N-Allyl-4-(4-aminobenzylamine)-1,8-naphthalimide (3)

2 (1.020 g, 3.23 mmol), was stirred at 110 °C. After ten minutes 4-aminobenzylamine (2.1 mL, 18.5 mmol) was added and stirring continued at 110 °C. After one hour, the reaction was removed from the heat and water was added to precipitate the product. The product was collected using a Hirsch Funnel and recrystallised from ethanol yielding 0.839 g (73%) of 3 as a bright yellow powder. mp: 182.5–185.4 °C; ¹H NMR (600 MHz, DMSO-d6): δ 8.76 (d, J = 8.4 Hz, 1 H), 8.44 (d, J = 7.2 Hz, 1 H), 8.38 (t, J = 6.0 Hz, 1 H), 8.18 (d, J = 8.4 Hz, 1 H), 7.72–7.69 (m, 1 H), 7.06 (d, J = 8.4 Hz, 2 H), 6.71 (d, J = 9.0 Hz, 1 H), 6.51 (d, J = 8.4 Hz, 2 H), 5.94–5.87 (m, 1 H), 5.08–5.07 (m, 1 H), 5.06 (dq, J = 1.2 Hz, 10.4 Hz, 1 H), 4.99 (s, 2 H), 4.61 (dt, J = 1.2 Hz, 5.2 Hz, 2 H), 4.45 (d, J = 6.0 Hz, 2 H); ¹³C NMR (100 MHz, DMSO-d6): δ 163.4, 162.5, 150.6, 147.7, 134.1, 132.3, 130.7, 129.4, 128.6, 127.9, 124.9, 124.3, 121.7, 120.2, 115.9, 113.9, 107.5, 104.5, 45.8, 41.3; FTIR(ATR) (υ max solid/cm⁻¹): 3387, 1683, 1673, 1634, 1615, 1575, 1542, 1515, 1449, 1417, 1391, 1365, 1333, 1287, 1241, 1172, 1107, 985, 944, 907, 820, 804, 758, 668; Accurate Mass Analysis calcd. for C₂₂H₂₀N₃O₂, 358.1500; found 358.1552; calcd. for C₂₂H₁₉N₃O₂Na, 380.1375; found, 380.1376.

N-Allyl-4-(4-(N-phenylureido)benzylamino)-1,8-naphthalimide (4)
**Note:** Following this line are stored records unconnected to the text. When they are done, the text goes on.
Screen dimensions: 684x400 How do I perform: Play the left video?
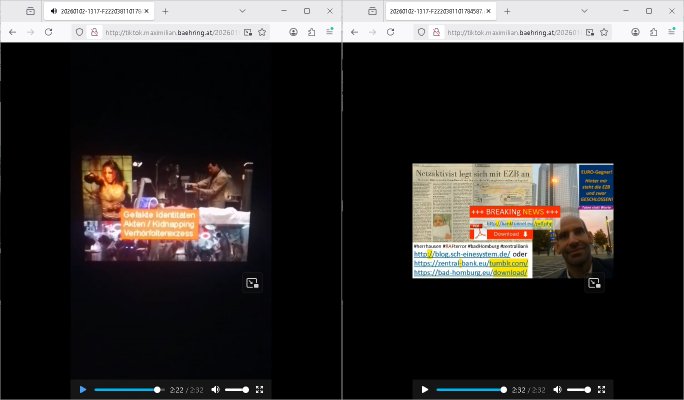coord(83,389)
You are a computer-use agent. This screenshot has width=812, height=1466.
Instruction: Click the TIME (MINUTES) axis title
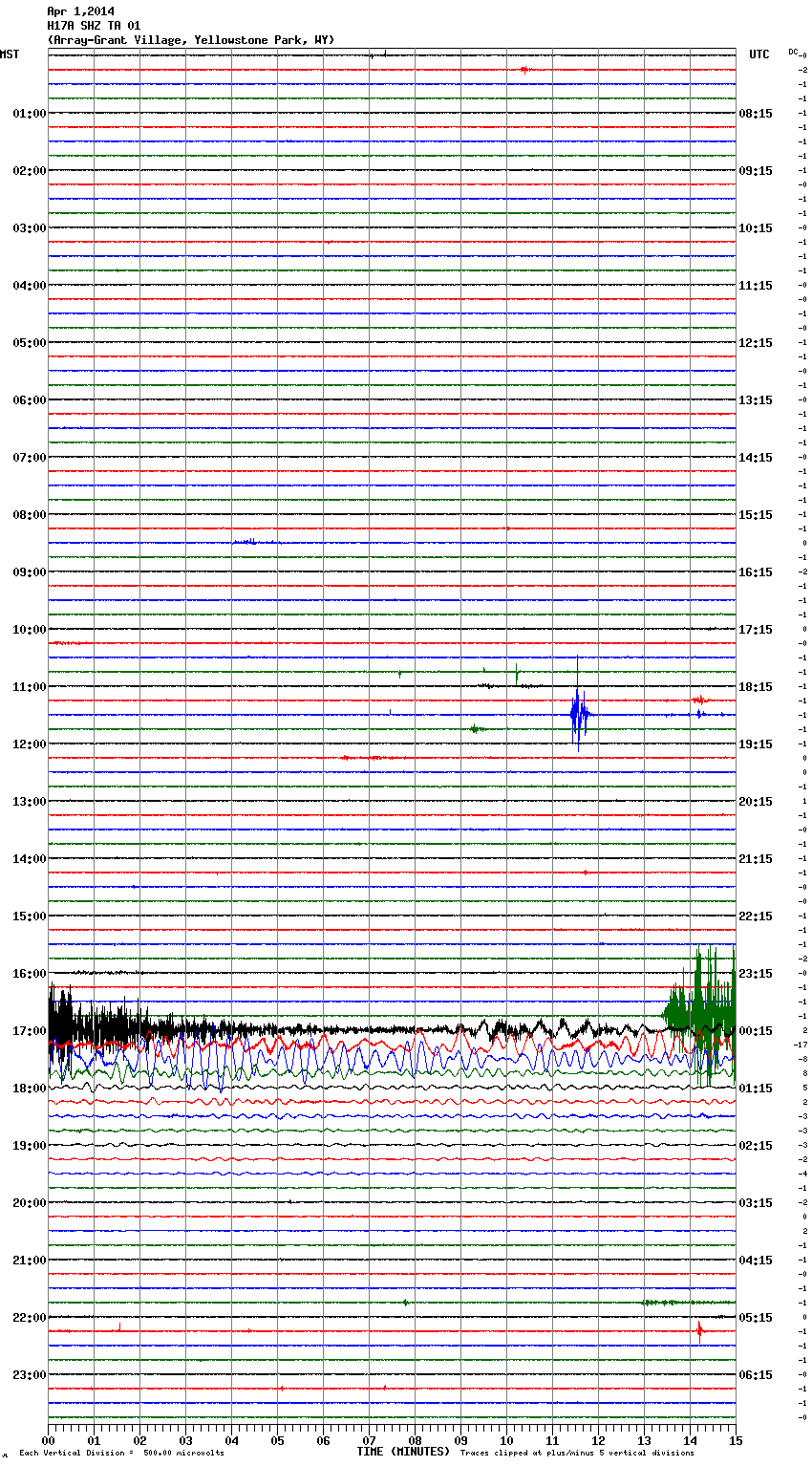[403, 1452]
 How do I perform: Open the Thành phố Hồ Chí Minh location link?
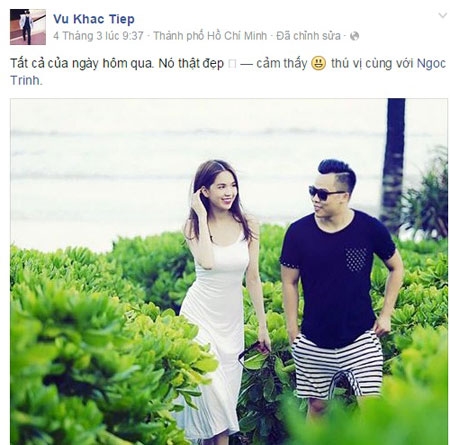[210, 36]
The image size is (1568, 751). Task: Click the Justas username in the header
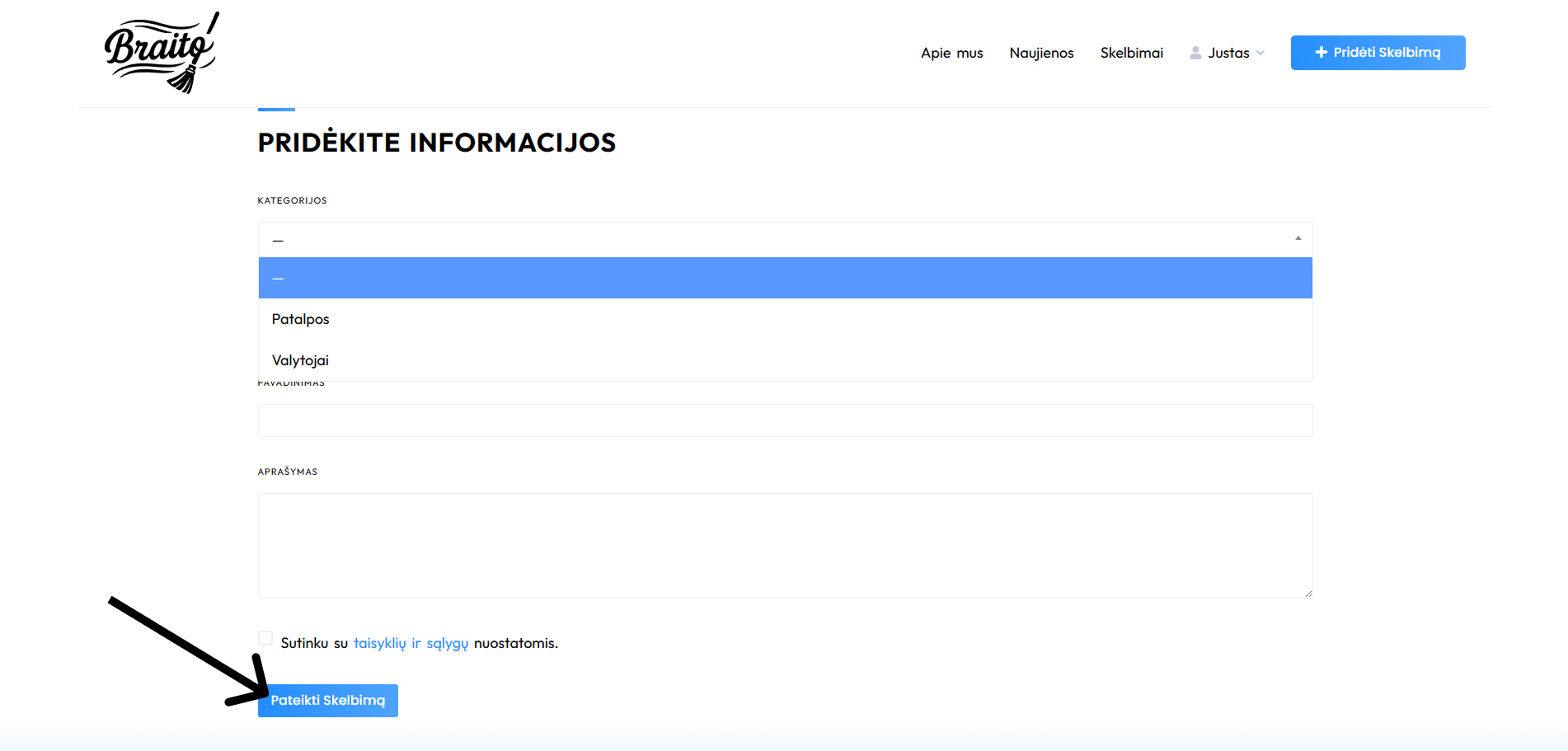(1228, 53)
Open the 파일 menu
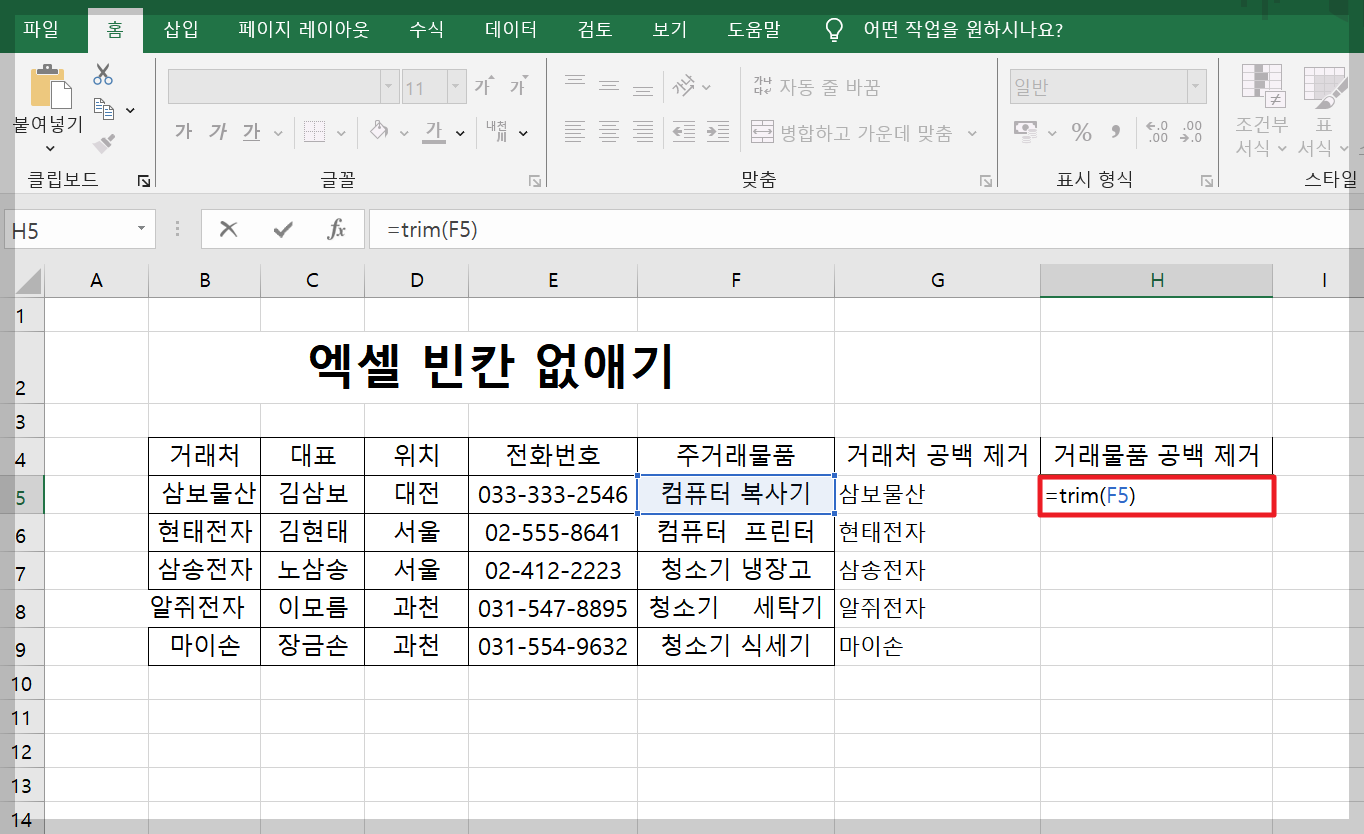Image resolution: width=1364 pixels, height=834 pixels. coord(41,30)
3 (0.203 g, 0.568 mmol), was dissolved in anhydrous DMF (6 mL) and stirred at room temperature. Phenyl isocyanate (92.6 μL, 0.852 mmol) and TEA (6 drops) were added to the stirred solution. After 24 hours, water was added to the reaction to precipitate of the product 4 which was removed by filtration as a bright yellow powder (0.254 g, 94%). mp: 221.6–223.7 °C; ¹H NMR (600 MHz, DMSO-d6): δ 8.78 (d, J = 8.4 Hz, 1H), 8.67 (bs, 1H), 8.65 (bs, 1H), 8.49 (t, J = 6.0 Hz, 1H), 8.45 (d, J = 7.2 Hz, 1H), 8.18 (d, J = 8.4 Hz, 1H), 7.75–7.72 (m, 1H), 7.43–7.40 (m, 4H), 7.31 (d, J = 8.4 Hz, 2H), 7.27–7.24 (m, 2H), 6.96–6.94 (m, 1H), 6.70 (d, J = 8.4 Hz, 1H), 5.93–5.88 (m, 1H), 5.08–5.07 (m, 1H), 5.07–5.04 (m, 1H), 4.61–4.60 (m, 4H); ¹³C NMR (100 MHz, DMSO-d6): δ163.4, 162.5, 152.5, 150.5, 139.7, 138.6, 134.1, 133.2, 131.5, 130.8, 129.2, 128.7, 128.6, 127.5, 124.5, 121.8, 121.8, 120.3, 118.4, 118.1, 115.9, 107.9, 104.6, 45.6, 41.3; FTIR(ATR) (υ max solid/cm⁻¹): 3399, 3296, 1684, 1635, 1576, 1542, 1498, 1442, 1417, 1388, 1367, 1339, 1313, 1233, 1111, 1025, 935, 835, 774, 693; Accurate Mass Analysis calcd. for C₂₉H₂₅N₄O₃, 477.1927; found, 477.1929; calcd. for C₂₉H₂₄N₄O₃Na, 499.1746; found, 499.1748.

Binding studies

Fluorescence spectrophotometry was performed on a Varian Cary Eclipse Fluorescence Spectrophotometer (Varian Inc, Melbourne, Australia) using a 1 cm quartz cell. The excitation wavelength was positioned at the absorption maximum of 503.93 nm. Emission spectra were recorded from 510 nm–700 nm with emission and excitation slit widths of 5 mm. Solutions of 4 were prepared at 0.002 M in hydrated DMSO (0.5% v/v water in DMSO). In order to keep the concentration of host constant throughout the titration, the required anion solution was prepared by dissolving the tetrabutylammonium salt in 0.002 M 4. Over the course of a titration up to twenty equivalents of the anion were added.

All ¹H NMR spectroscopy titration experiments were performed on a Bruker Avance III 600 spectrometer at 600 MHz. Samples were prepared in DMSO-d6 with 0.5% water added (herein referred to as hydrated DMSO-d6) as per Caltagirone et al.¹⁵ in order to account for water absorbed from the atmosphere by the highly hygroscopic DMSO. All spectra were recorded at 20 °C. Solutions of 4 were prepared at 0.01 M. In order to keep the concentration of host constant throughout the titration, the required anion solution was prepared by dissolving the tetrabutylammonium salt in 0.01 M 4. Over the course of a titration up to one hundred and twenty equivalents of the anion were added.

Binding constants were determined using global fitting of the ¹H NMR data using HypNMR (http://www.hyperquad.co.uk/), with a range of different stoichiometries. A stepwise model of 1:1, 2:1 and 1:2 4:anion was found to best represent the experimental data.

Data availability

Raw data will be made available upon request.